Pale, bright color. Fruit salad and a whiff of tropical fruits on the nose. Fat and sweet, with pineappley fruit salad flavors dominating. A fatter style of Vaillons, mostly from the lieu-dit Les Epinottes, at the bottom of the hill.
(like the Vaillons, these vines average about 25 years of age) Pale, bright yellow. Musky lime and gunflint on the nose; much more mineral-driven than the Vaillons ("but then this is rive droite while Vaillons is rive gauche," notes Seguin). Rich, ripe and fuller than the nose would suggest, with sexy stone fruit and pineapple flavors firmed by dusty stone on the finish. This should offer considerable early appeal.
Pale color. Musky aromas of white peach, lime, quinine and flint. Rich, spicy and fat with fruit. A very rich wine with a firm, dry finish of powdered stone. This reminded me of the Vaucoupins in its enticing sugar/acid balance. But this is more minerally on the end, and shows a lighter touch.
Medium yellow. Musky, minerally aromas of stone fruits, brown spices, toast and iodine. Rich, round and spicy; tactile and powerful in the middle palate. Here I find some obvious oakiness, or is it simply the warmer, more Cote d'Or-like style of this wine? Finishes supple, spicy and strong, with a slight youthful bitterness that will call for a few years of bottle aging. Vaudesir is always highest in alcohol among our grand crus, says Seguin, while Blanchots has the strongest acidity.
(this "eighth grand cru" of Chablis is a sizable 2.34-hectare monopole, 95% within Vaudesir and the other 5% in Les Preuses) Good medium-pale yellow. Peach pit and peach flesh on the nose. Fat, ripe and spicy, lifted by a perfumed peachy quality. Dusty and tactile wine that's almost exotic in its silky thickness. The supple, palate-dusting finish features strong notes of brown spices. A bit more delicate than the Vaudesirs, and holding a lot in reserve.
($30; bottled in January of '07) Pale yellow. Aromas of peach and apricot, complicated by menthol, crushed stone and a cyanic peach pit note. Rich and ripe but not at all heavy, with a lovely floral quality to the stone fruit flavors. More shapely and gripping than the young '06, but still a fruity and supple style.
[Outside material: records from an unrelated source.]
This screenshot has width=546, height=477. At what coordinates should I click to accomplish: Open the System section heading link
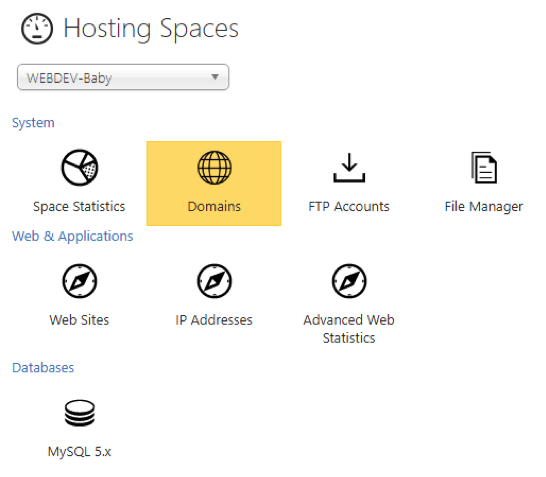[33, 123]
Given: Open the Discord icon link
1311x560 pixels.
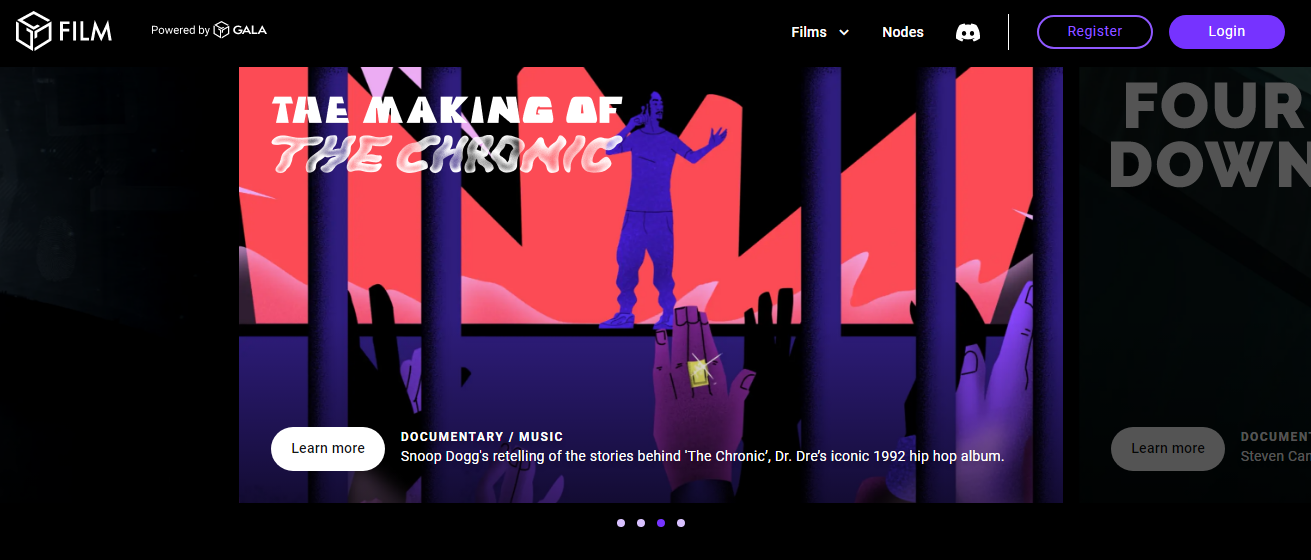Looking at the screenshot, I should [967, 32].
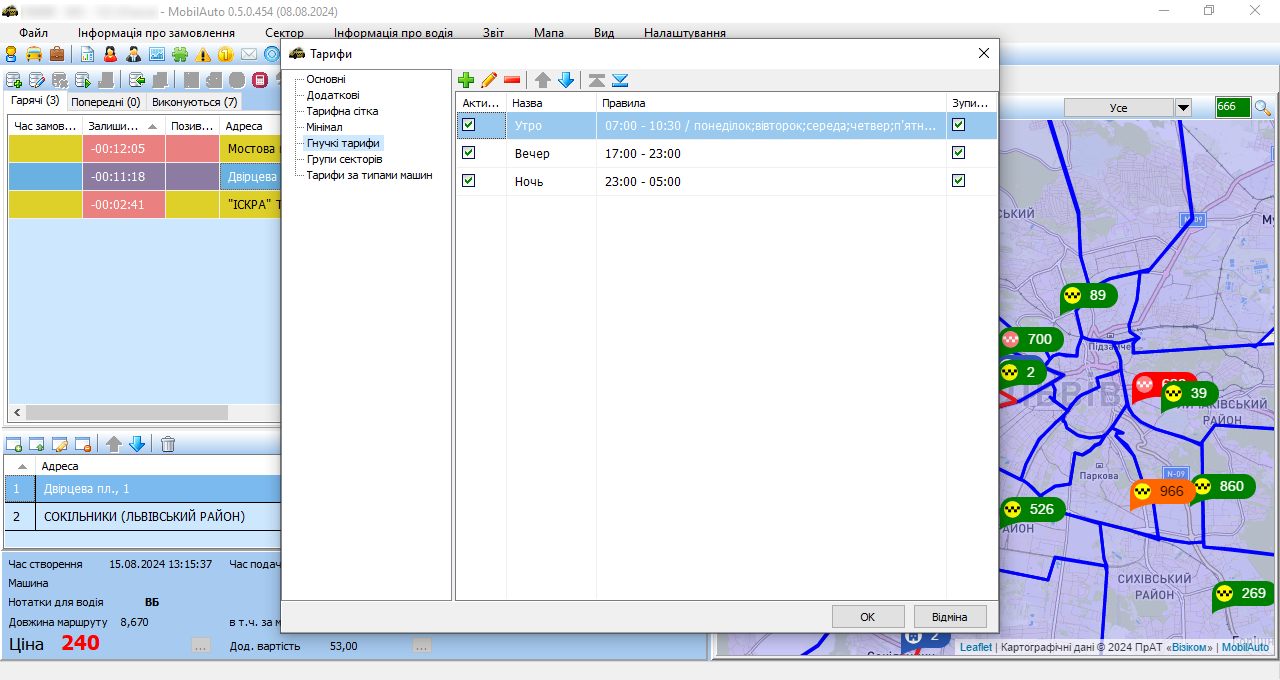Open the Усе filter dropdown arrow
This screenshot has width=1280, height=680.
(1183, 108)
($32) Bright, pale yellow. Subdued but pure aromas of white flowers, menthol and mint; slightly medicinal in a positive way. Dense, concentrated and chewy but at the same time dry and uncompromising. Firm acidity gives it a light touch. Comes across as less minerally but more floral than the Vaillons, and more tactile on the back end. Very interesting Chablis premier cru.
($33) Pale yellow. Peach and apricot pit along with smoke and butter on the ripe nose, plus a honeyed note I did not find in the '06. Fresh, intense stone fruit and brown spice flavors show lovely inner-mouth aromatic character and lift. The rising, peachy finish is complex and perfumed.
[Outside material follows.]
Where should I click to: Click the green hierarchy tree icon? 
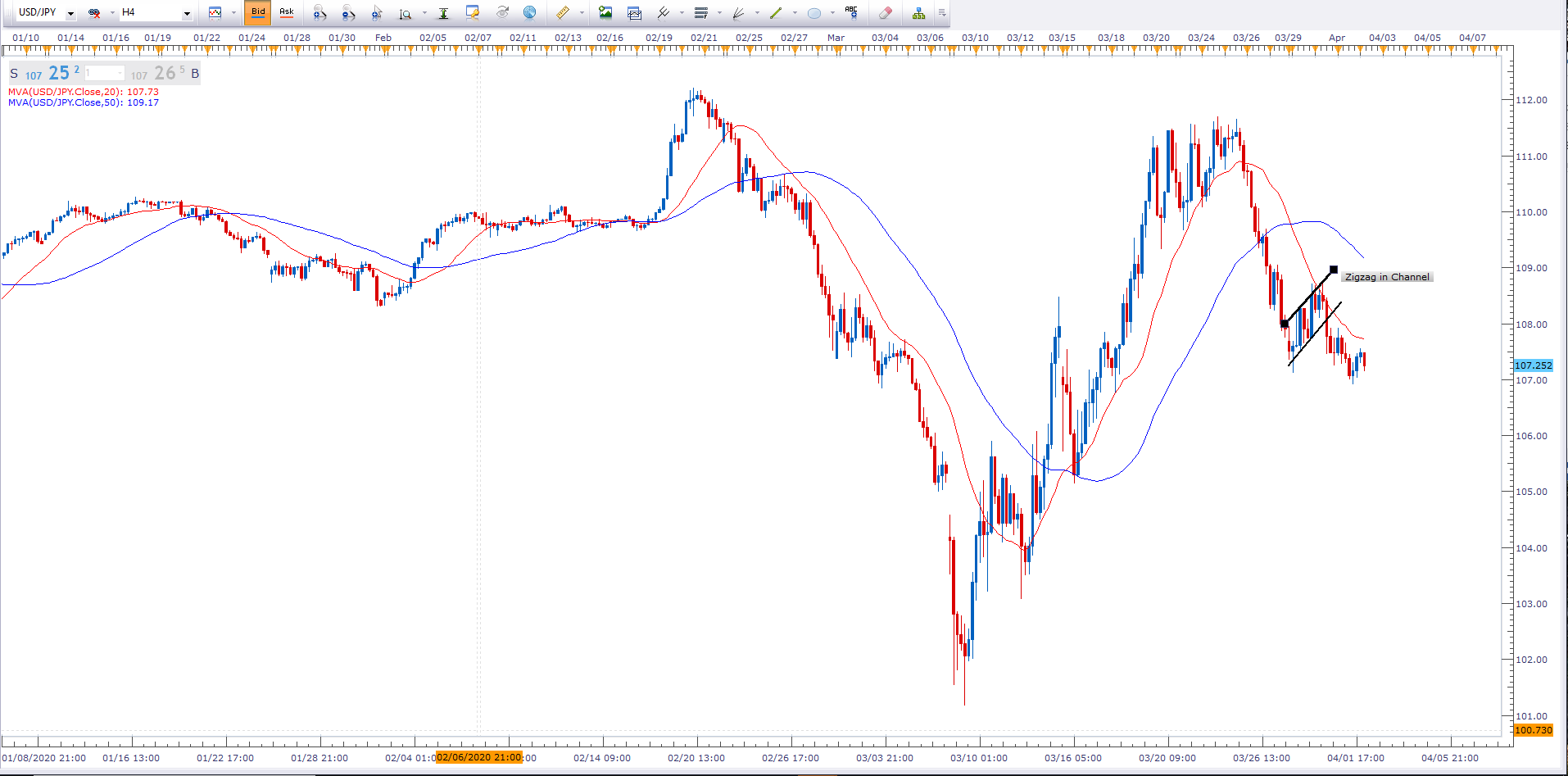[918, 12]
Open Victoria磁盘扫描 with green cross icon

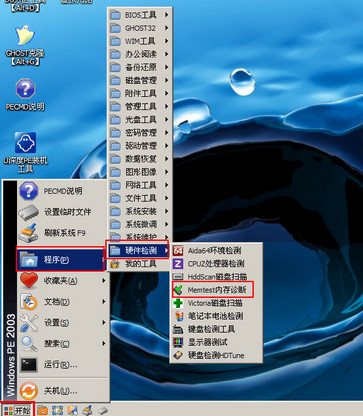click(x=216, y=303)
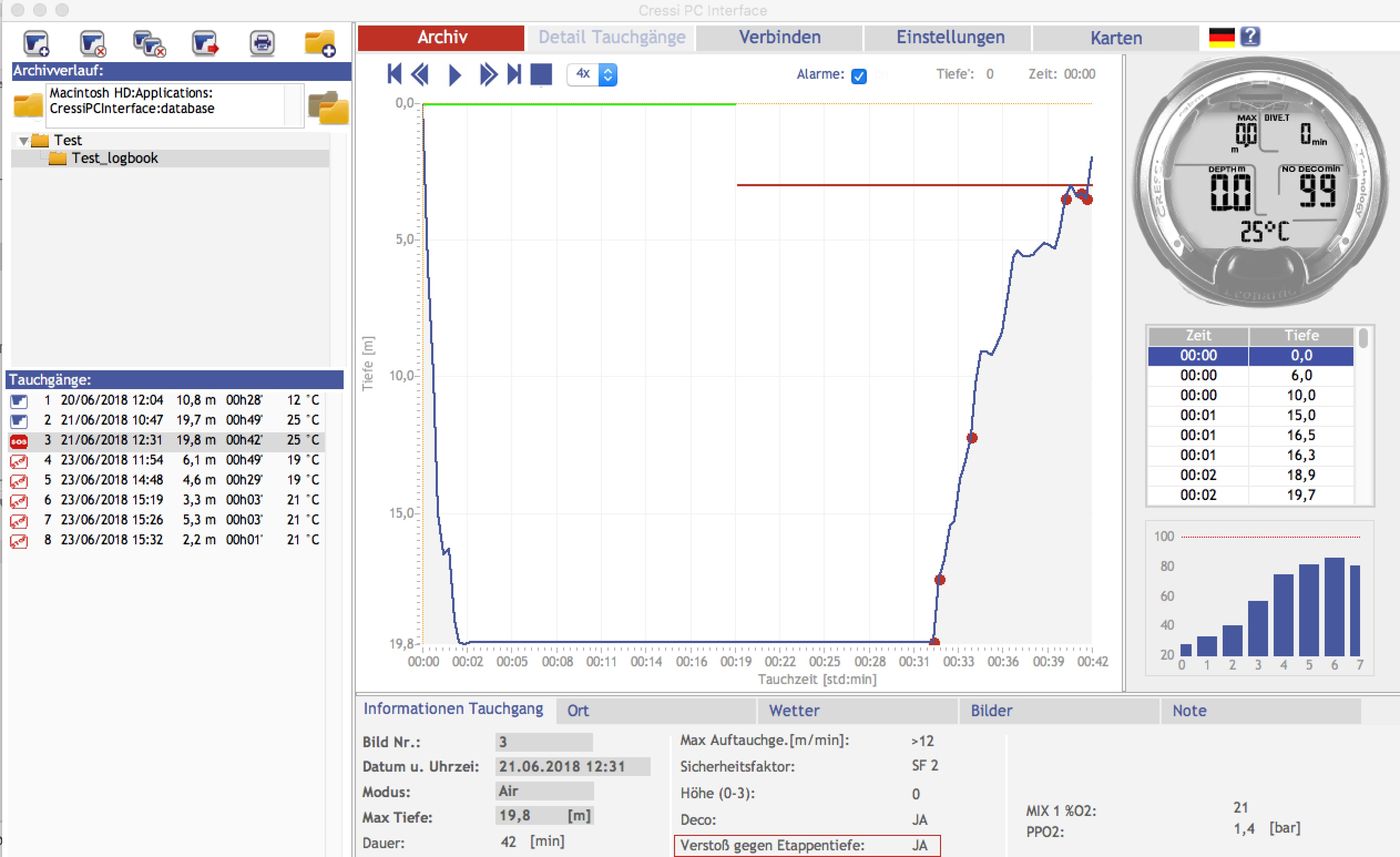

($61) Good pale yellow. Initially closed nose opened with air to show ripe peach, hazelnut, smoke and spices. Then quite young and backward in the mouth, with good life to its stone fruit flavors, and with harmonious acidity leavening the wine's sweetness. Finishes dusty and classically dry, with a firm spine. In a very closed stage and not currently displaying its inherent complexity.
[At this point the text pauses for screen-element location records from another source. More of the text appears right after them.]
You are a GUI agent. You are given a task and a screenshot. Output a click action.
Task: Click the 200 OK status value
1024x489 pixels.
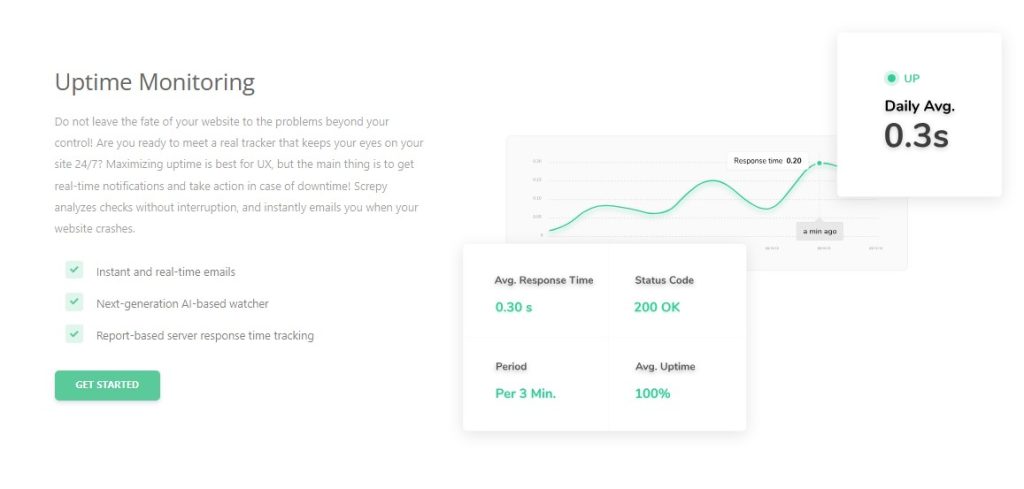(x=657, y=307)
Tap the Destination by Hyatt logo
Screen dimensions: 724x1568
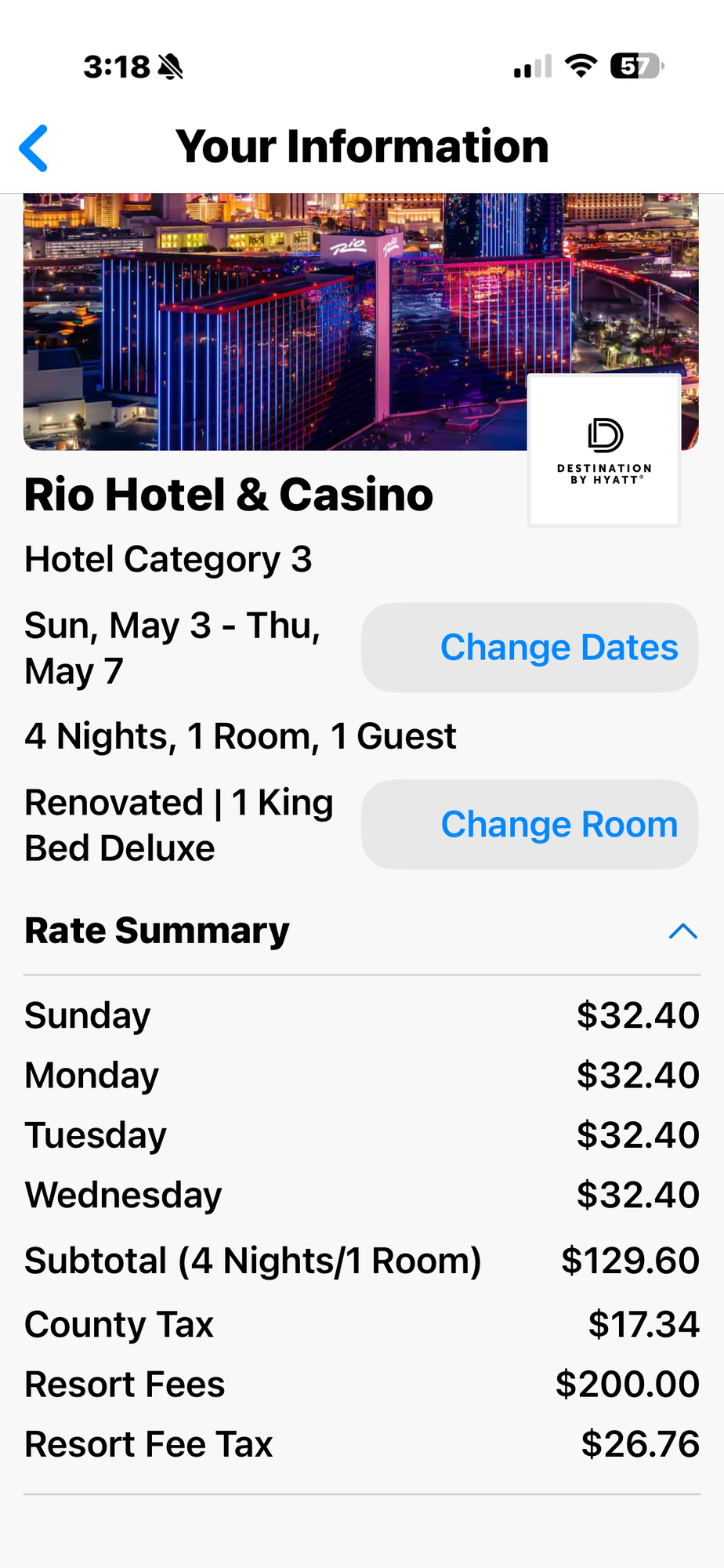[x=604, y=450]
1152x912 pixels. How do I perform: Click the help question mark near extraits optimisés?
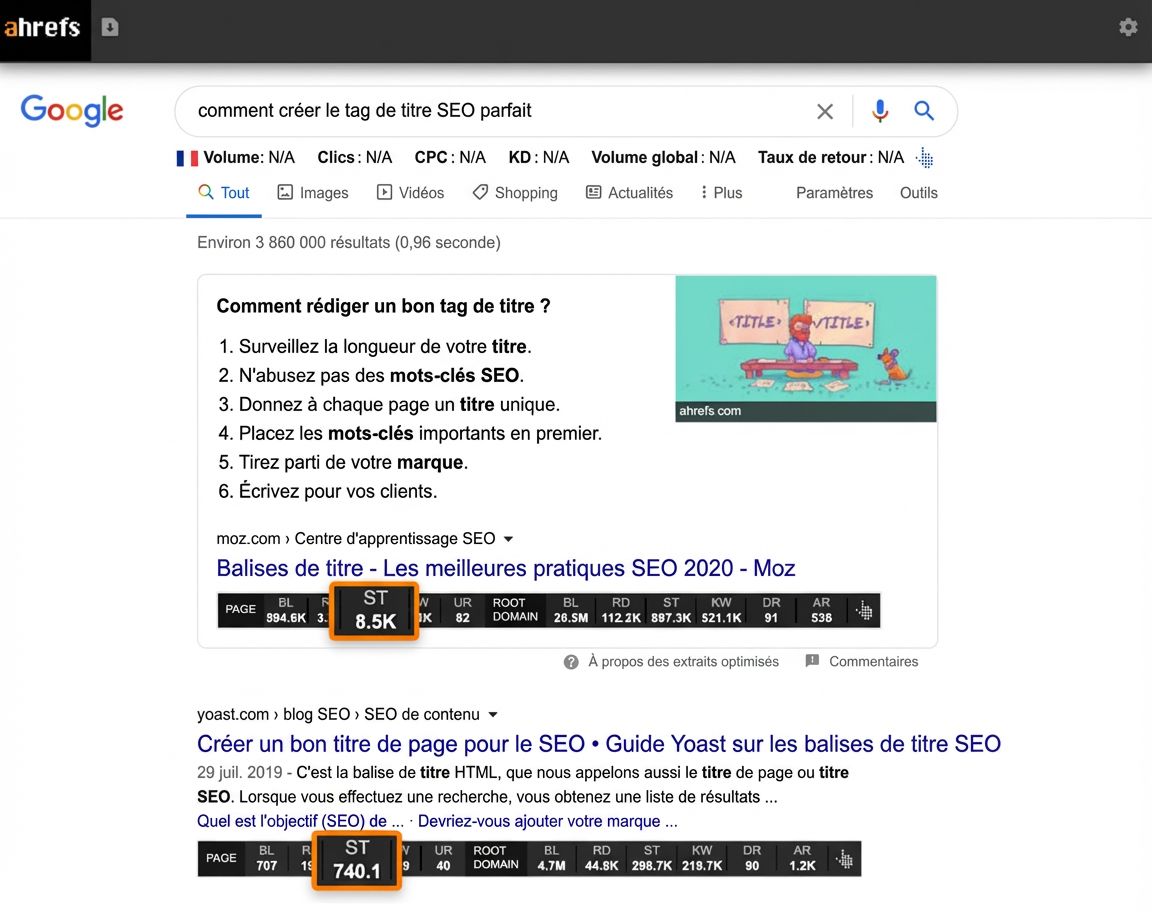tap(571, 661)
($64) Very ripe, expressive aromas of peach, hazelnut, marzipan and menthol. Broad, lush and sweet, with good citrus and mineral lift giving the middle palate a very suave light touch. Distinctly drier on the back end, with some spicy oak showing today. This, too, needs at least a few years in the bottle.
($59) Palish yellow. Delicate, classic aromas of peach, nuts, flowers and spices. Rich and penetrating, with an exhilarating sugar/acid balance giving the peachy fruit a crystalline quality. Very suave wine, with a firm, rising finish exhibiting excellent length.
($98) Reticent nose opened with aeration to reveal stone fruits, crushed rock, silex, marzipan and a faintly carnal aspect. Sweet, penetrating and intense, with youthfully backward flavors of peach, spices and dusty stone. Very rich, ripe and powerful Chablis with a resounding and very sexy finish that combines minerality with sweet, spicy fruit.